1. INTRODUCTION

Rice (Oryza sativa L.) is a semi-aquatic monocotyledon domesticated annual crop. It is well-adapted to the Asian continent and has become a dominant crop over there because of the prevailing warm and humid conditions [1]. Its grain called caryopsis contains higher levels of carbohydrate content, vitamins, and minerals. Therefore, it is cultivated immensely in most Asian countries where about 90% of the people consume rice as a primary food in their daily lives. As the world’s population rises continuously, the rate of rice production has to be increased at a higher level because the population rate is predicted to be 9.7 billion in 2050 from the current 8 billion and it could peak at nearly 10.4 billion in the mid-2080s [2]. Already, rice yield stagnation has been initiated by Green Revolution technologies, and along with, the global warming caused by greenhouse gases [3] has become a hard challenge for rice scientists around the world [4]. The impact of drought stress on global rice production in rain-fed low and upland regions is very significant because of the decreasing water supply and increasing intensity of the changing climatic conditions.
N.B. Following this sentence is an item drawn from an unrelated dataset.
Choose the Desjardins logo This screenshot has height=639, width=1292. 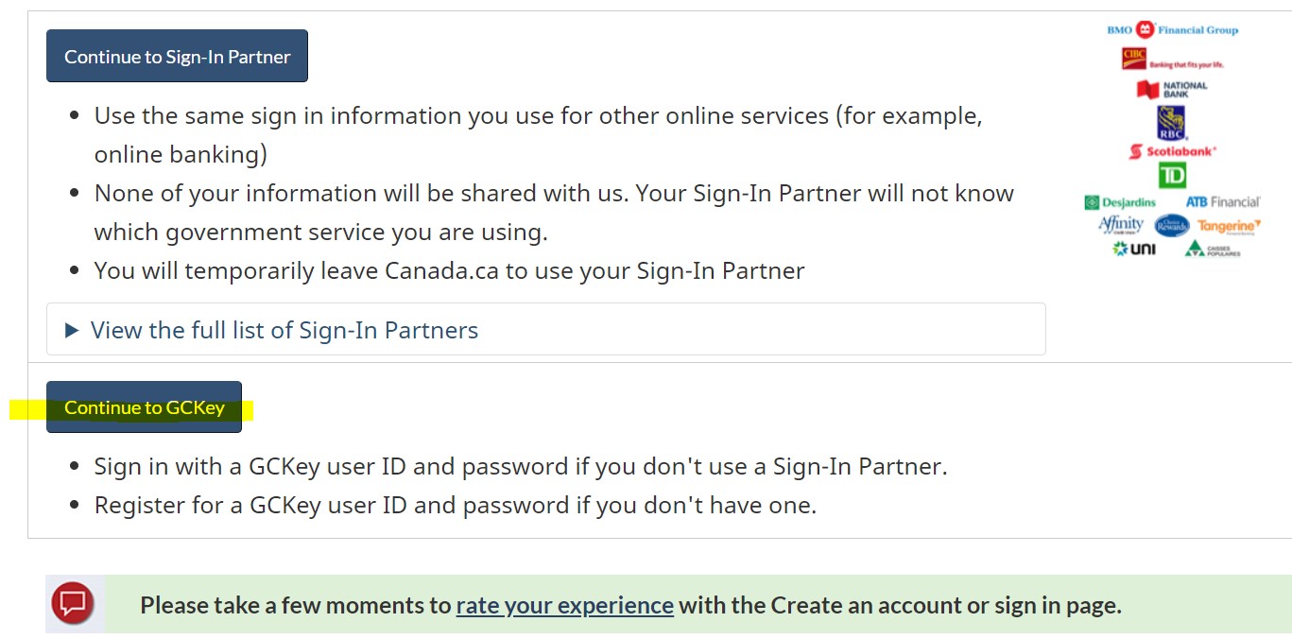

Growth of rice is hampered by limited leaf growth, reduced leaf area, leaf rolling, leaf drying, thickened leaf size, early senescence, stomatal closure, and cutinized layer on the leaf surface due to water stress [5–8]. Shah et al. [9] explored the development of drought-resistant rice varieties, focusing on the identification of genes that regulate responses to varying water conditions, and the usage of submergence-tolerant strains in flood-prone lowland areas. The study also underscores the important role of physiological, biochemical, and molecular adaptations in strengthening rice’s resilience to drought stress. The paper highlights the significance of marker-assisted breeding and farming practices in semi-arid and rainfed regions to cultivate more drought-resilient strains [9]. Han et al. [10] improved the crop yield of RoLe1 by increasing seed setting rates under moderate drought. Genomic evolution analysis identified a new beneficial allelic variant, proRoLe1−526 [10].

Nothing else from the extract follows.